Basic house manners. Sunny is out of his cage 95% of the time, and he is flighted so he has free range of the house. Sunny does not like to land on anything in the house other then his perch, people and my dinning room chairs. At first I was washing my chairs several times a day and the floor under the chairs, it was a pain. I did not know how to teach sunny not to land on the chairs, so I just did what came to mind. Every time I see Sunny on the chairs, I shake the chair and he flys away. My thought is he will associate the shaking with the chairs and think they are not a good place to land because they shake. I dont know what Sunny thinks, but he is landing on the dinning room chairs much less then he used to, so it seems to be working. This is basicly the same thought I use in other areas of training too. Like screaming when on my shoulder (makes my ears ring) At first if sunny would scream on my shoulder I would walk over and put him on his perch, but this did not work very well because if I was in the back of the house when he screamed it would take a few seconds to get to his cage and by that time he was being good again. So I started shaking my shoulder every time he screams in my ear, this makes him loose he balance and sometimes he flys away and sometimes he does not. I cant really tell if it is working yet cause I have only been doing it a few days now.
 
Yes I agree with birdman, I am sure sunny was never tought to step up and instead was man handled in and out of his cage ect. He did not like this so he started biting, and once the started biting, he did not get as much attention, so that starts the screaming. Every time he would scream the lady would come yell at him. Yelling = attention so that trained him to scream more. Bottom line you have a biting screaming monster that hates hands, and gets rehomed.

Stop me if you've heard this before... :mad:

Sounds vaguely familiar.

It's all the bird's fault, you know. A person has to be crazy to own one of these things. What did you expect? It's just a bird! All they do is scream, and poop, and make a mess!
 
Stop me if you've heard this before... :mad:

Sounds vaguely familiar.

It's all the bird's fault, you know. A person has to be crazy to own one of these things. What did you expect? It's just a bird! All they do is scream, and poop, and make a mess!

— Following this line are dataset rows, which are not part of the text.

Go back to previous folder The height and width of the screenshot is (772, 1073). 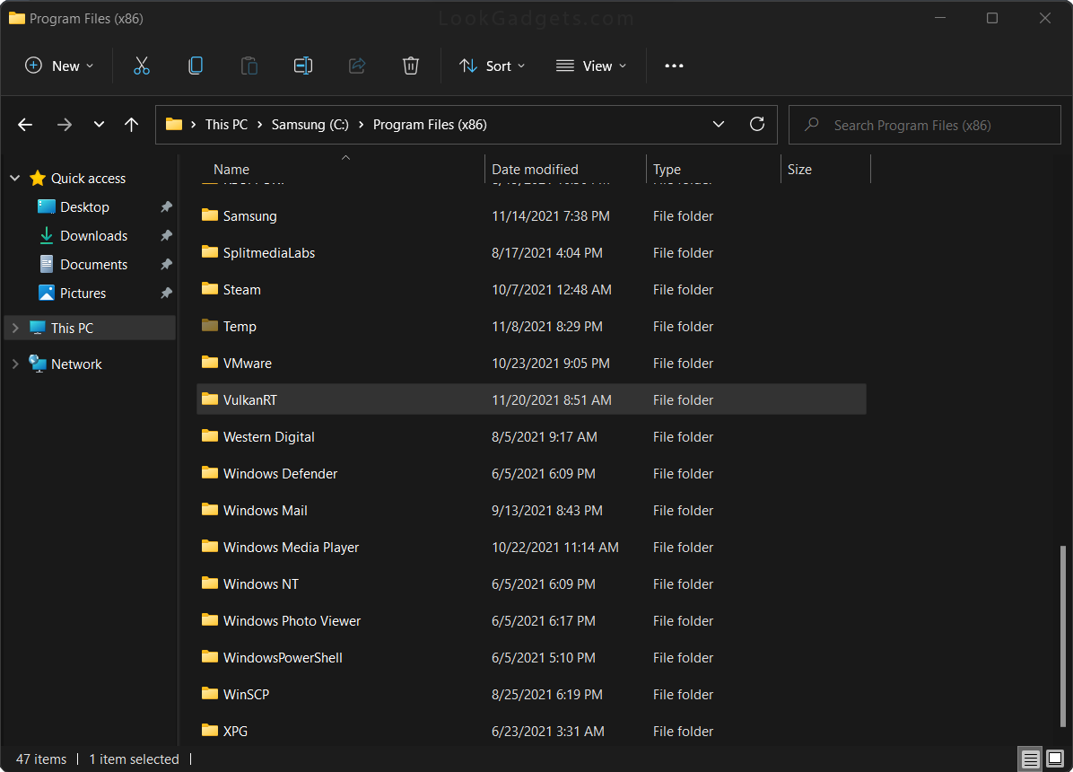24,124
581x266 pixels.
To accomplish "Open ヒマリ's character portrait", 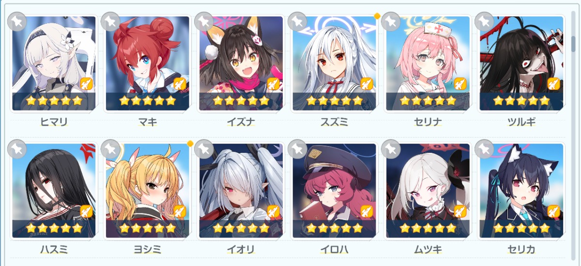I will [x=54, y=63].
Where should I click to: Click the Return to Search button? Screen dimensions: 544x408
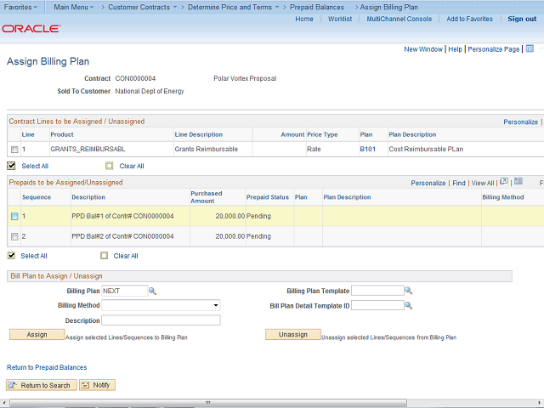(x=40, y=385)
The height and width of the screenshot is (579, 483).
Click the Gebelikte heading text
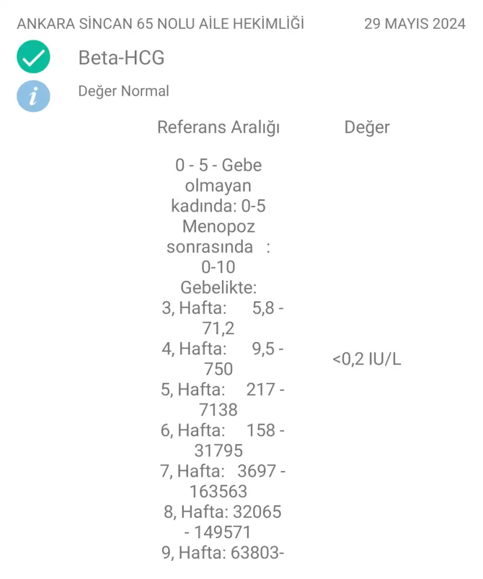pyautogui.click(x=218, y=288)
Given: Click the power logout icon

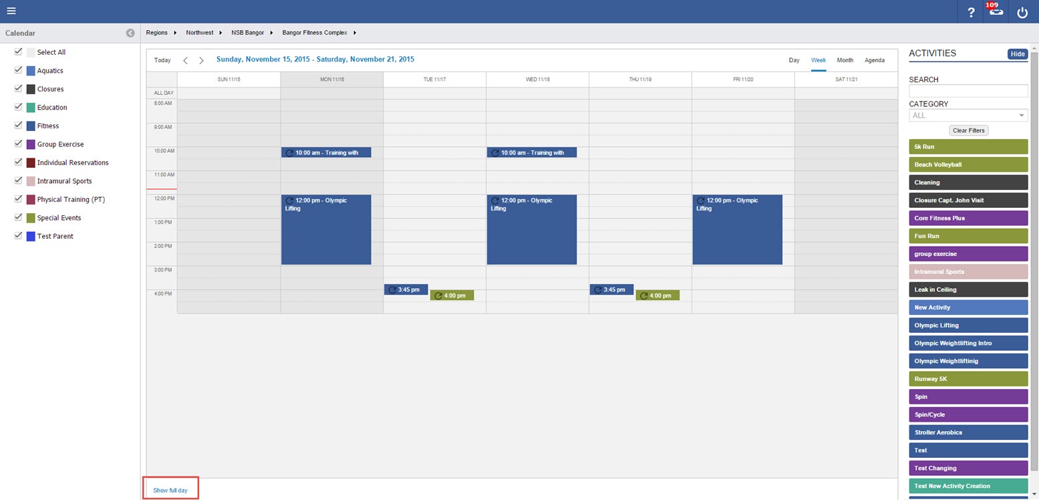Looking at the screenshot, I should (x=1022, y=12).
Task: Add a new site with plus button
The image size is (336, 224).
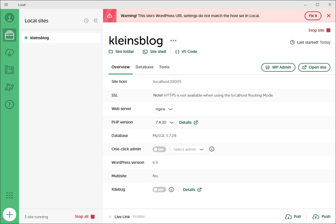Action: click(x=10, y=215)
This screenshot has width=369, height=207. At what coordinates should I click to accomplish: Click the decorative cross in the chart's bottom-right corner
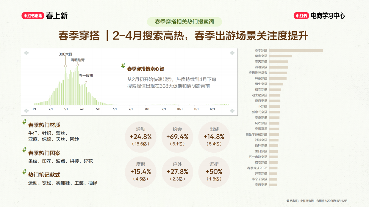pos(232,110)
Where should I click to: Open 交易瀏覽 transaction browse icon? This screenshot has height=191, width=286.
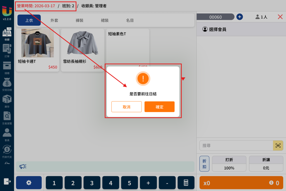click(x=7, y=118)
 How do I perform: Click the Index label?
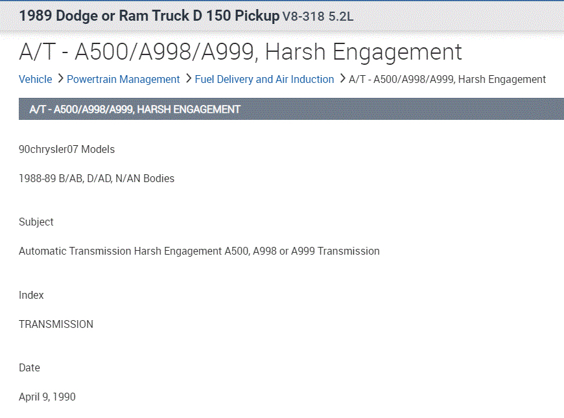tap(31, 295)
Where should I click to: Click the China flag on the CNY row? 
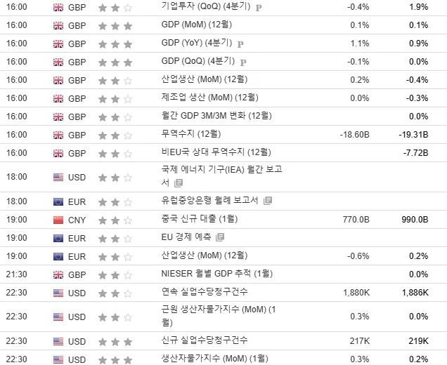click(58, 220)
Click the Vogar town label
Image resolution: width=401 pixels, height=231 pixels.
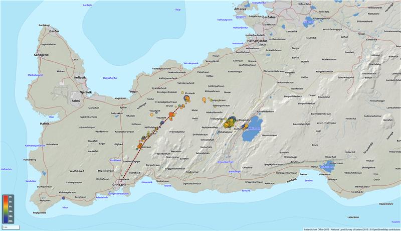(134, 92)
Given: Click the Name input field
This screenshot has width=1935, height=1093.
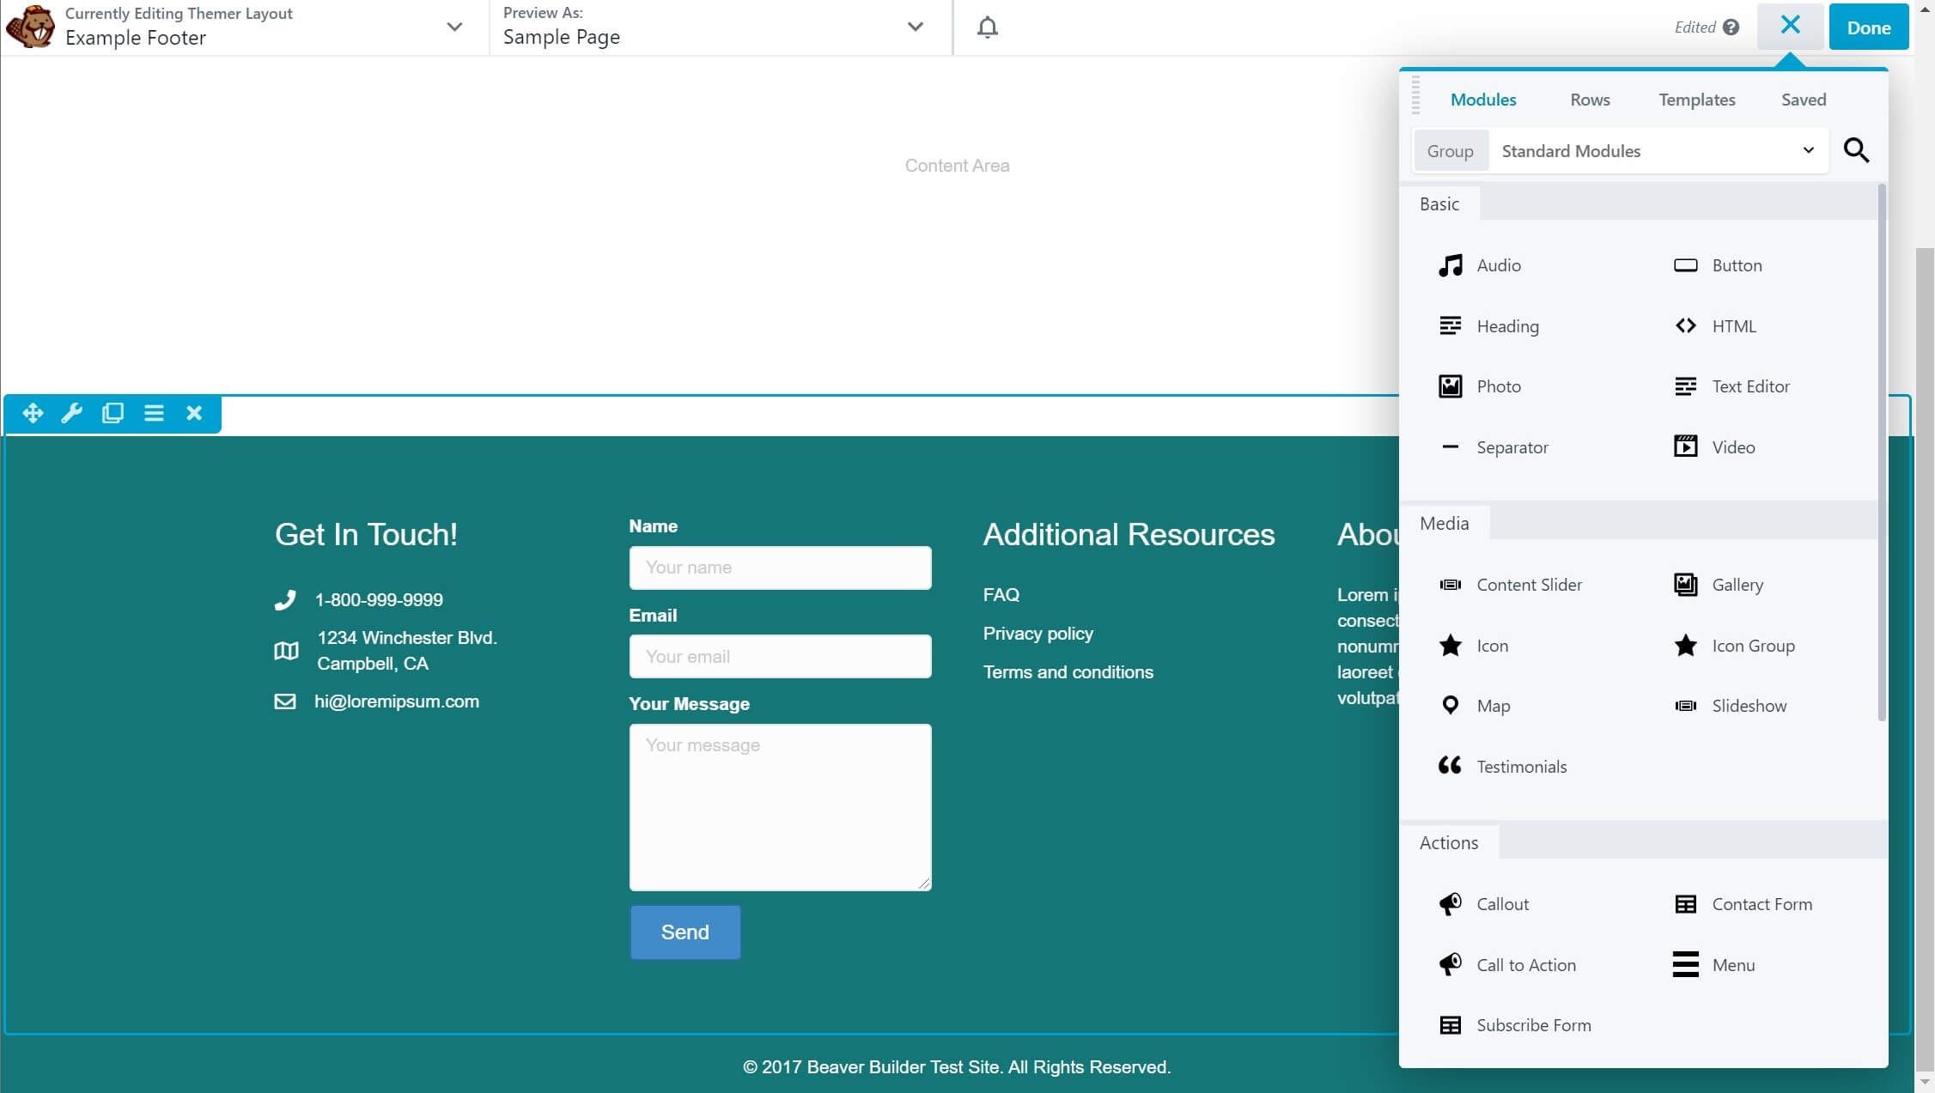Looking at the screenshot, I should point(780,567).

Yes, it seems it is always the same story... It is a flaw in most people. I see people do it with their dogs, and even their children. It's just a crazy hyper dog there is no controling it. Or my kid just will not listen to me. People come over to the house and see how my kids behave, and they are always saying things like "I wish my kids would clean their room" My thought is, if you put the time into teaching them good habbits they would, its not like my kids just magicly woke up one day with manners, their is a lot of time and effert invested to make them act that way. I dont see how people are never willing to take the blame.